* [Data for review]:

########################################

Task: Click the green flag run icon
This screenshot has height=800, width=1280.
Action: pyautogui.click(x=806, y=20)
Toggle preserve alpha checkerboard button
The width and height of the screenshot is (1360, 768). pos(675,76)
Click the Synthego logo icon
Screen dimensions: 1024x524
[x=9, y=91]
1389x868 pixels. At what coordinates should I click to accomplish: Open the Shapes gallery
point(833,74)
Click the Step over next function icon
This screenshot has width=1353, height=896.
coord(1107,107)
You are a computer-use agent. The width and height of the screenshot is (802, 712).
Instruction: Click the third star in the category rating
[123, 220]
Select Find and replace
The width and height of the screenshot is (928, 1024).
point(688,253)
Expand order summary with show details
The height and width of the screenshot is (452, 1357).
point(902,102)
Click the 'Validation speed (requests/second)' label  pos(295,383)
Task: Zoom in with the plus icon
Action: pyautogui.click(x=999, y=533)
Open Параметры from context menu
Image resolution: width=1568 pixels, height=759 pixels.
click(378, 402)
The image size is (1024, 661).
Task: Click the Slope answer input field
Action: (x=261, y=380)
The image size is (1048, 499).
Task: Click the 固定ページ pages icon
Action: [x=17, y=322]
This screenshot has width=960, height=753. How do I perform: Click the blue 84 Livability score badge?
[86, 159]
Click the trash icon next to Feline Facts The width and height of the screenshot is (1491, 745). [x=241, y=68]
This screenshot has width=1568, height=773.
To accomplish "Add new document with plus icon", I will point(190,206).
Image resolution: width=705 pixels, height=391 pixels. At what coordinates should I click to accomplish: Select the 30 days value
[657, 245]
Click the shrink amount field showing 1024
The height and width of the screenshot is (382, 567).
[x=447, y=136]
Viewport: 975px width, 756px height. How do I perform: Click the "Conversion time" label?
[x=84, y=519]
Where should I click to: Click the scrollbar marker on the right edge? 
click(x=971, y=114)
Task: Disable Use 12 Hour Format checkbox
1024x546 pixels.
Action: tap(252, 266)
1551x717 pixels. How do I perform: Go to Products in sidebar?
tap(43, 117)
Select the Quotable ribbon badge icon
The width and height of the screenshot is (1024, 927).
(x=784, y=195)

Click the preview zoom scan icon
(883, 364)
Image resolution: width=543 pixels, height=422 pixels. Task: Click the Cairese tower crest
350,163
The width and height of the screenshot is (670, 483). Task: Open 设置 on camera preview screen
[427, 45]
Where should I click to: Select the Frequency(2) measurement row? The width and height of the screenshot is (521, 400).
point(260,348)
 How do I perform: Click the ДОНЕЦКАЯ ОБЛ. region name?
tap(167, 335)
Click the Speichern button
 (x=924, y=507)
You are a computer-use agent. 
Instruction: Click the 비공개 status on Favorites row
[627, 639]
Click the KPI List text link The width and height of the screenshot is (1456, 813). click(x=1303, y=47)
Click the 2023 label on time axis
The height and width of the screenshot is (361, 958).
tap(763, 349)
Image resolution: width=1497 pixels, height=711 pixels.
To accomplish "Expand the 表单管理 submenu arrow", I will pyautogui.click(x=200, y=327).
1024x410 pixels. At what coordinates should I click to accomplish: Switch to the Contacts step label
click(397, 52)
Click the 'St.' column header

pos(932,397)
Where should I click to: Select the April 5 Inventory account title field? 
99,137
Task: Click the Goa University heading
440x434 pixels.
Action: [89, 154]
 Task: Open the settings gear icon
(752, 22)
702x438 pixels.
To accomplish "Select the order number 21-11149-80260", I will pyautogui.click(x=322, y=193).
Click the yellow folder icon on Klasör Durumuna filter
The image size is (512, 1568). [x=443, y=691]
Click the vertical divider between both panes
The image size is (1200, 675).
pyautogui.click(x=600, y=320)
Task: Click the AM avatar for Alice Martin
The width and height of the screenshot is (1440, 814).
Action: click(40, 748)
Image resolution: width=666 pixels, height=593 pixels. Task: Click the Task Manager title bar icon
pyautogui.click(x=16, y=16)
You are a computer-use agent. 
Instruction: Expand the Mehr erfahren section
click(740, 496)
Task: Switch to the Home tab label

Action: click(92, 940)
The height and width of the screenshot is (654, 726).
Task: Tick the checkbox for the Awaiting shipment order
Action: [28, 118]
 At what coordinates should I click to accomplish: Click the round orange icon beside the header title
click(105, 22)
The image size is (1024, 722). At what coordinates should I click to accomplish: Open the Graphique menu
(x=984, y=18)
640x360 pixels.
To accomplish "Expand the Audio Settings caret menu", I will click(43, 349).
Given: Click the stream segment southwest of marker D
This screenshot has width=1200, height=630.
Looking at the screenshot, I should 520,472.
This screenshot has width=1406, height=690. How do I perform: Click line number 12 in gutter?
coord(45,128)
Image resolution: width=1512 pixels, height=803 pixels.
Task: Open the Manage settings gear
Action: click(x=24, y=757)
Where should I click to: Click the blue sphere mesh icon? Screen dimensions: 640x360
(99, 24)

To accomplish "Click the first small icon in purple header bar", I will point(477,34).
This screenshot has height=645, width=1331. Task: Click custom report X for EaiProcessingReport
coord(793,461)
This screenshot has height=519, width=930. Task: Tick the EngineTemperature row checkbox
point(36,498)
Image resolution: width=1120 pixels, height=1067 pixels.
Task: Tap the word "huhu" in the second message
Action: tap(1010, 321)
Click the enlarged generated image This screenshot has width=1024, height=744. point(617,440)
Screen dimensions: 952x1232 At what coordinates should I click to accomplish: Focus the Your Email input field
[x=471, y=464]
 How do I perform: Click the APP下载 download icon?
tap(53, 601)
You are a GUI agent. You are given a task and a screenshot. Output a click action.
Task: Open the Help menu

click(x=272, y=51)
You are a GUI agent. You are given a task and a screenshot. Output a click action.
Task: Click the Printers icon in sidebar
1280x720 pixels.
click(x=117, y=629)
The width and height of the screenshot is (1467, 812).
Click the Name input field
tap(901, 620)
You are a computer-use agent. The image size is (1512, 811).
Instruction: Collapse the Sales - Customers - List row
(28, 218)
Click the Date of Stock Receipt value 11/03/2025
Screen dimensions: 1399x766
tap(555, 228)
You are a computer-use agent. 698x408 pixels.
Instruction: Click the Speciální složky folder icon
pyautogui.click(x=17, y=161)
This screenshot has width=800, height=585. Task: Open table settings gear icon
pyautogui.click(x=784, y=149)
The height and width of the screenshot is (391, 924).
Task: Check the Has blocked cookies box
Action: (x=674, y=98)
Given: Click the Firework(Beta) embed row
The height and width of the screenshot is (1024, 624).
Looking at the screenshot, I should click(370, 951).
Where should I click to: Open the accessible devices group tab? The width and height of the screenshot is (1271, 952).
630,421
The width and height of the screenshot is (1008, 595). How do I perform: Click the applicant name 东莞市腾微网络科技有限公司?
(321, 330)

########################################

* [Work order]:
From the records above, pull out every line containing the word "agent".

* [Expected answer]:
You are a computer-use agent. The width and height of the screenshot is (802, 712).
You are a computer-use agent. 
You are a computer-use agent. 
You are a GUI agent. You are given a task and a screenshot. Output a click action.
You are a GUI agent. You are given a task and a screenshot. Output a click action.
You are a computer-use agent. The image size is (1512, 811).
You are a computer-use agent. 698x408 pixels.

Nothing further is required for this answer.